* Instructions for the task *
A word-for-word restatement of the listing is the only acceptable answer.
==================================================
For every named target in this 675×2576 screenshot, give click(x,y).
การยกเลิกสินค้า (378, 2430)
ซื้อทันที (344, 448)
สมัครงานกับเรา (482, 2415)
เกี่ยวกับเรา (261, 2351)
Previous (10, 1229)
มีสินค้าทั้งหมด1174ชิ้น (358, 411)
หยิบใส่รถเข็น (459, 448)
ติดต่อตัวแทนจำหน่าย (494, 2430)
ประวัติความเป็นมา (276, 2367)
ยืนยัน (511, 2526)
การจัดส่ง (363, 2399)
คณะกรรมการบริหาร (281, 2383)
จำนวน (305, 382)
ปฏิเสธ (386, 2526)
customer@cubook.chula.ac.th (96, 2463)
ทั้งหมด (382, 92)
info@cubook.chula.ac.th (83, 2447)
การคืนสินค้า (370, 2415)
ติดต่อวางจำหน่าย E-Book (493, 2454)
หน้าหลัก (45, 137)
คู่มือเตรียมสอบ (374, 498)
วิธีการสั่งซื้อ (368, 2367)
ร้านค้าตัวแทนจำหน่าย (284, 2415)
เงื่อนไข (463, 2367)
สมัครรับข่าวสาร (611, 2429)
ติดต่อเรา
==================================================
* Exercise response *
For every named target in this 675×2576 screenshot, give click(x,y).
การยกเลิกสินค้า (378, 2430)
ซื้อทันที (344, 448)
สมัครงานกับเรา (482, 2415)
เกี่ยวกับเรา (261, 2351)
Previous (10, 1229)
มีสินค้าทั้งหมด1174ชิ้น (358, 411)
หยิบใส่รถเข็น (459, 448)
ติดต่อตัวแทนจำหน่าย (494, 2430)
ประวัติความเป็นมา (276, 2367)
ยืนยัน (511, 2526)
การจัดส่ง (363, 2399)
คณะกรรมการบริหาร (281, 2383)
จำนวน (305, 382)
ปฏิเสธ (386, 2526)
customer@cubook.chula.ac.th (96, 2463)
ทั้งหมด (382, 92)
info@cubook.chula.ac.th (83, 2447)
การคืนสินค้า (370, 2415)
ติดต่อวางจำหน่าย E-Book (493, 2454)
หน้าหลัก (45, 137)
คู่มือเตรียมสอบ (374, 498)
วิธีการสั่งซื้อ (368, 2367)
ร้านค้าตัวแทนจำหน่าย (284, 2415)
เงื่อนไข (463, 2367)
สมัครรับข่าวสาร (611, 2429)
ติดต่อเรา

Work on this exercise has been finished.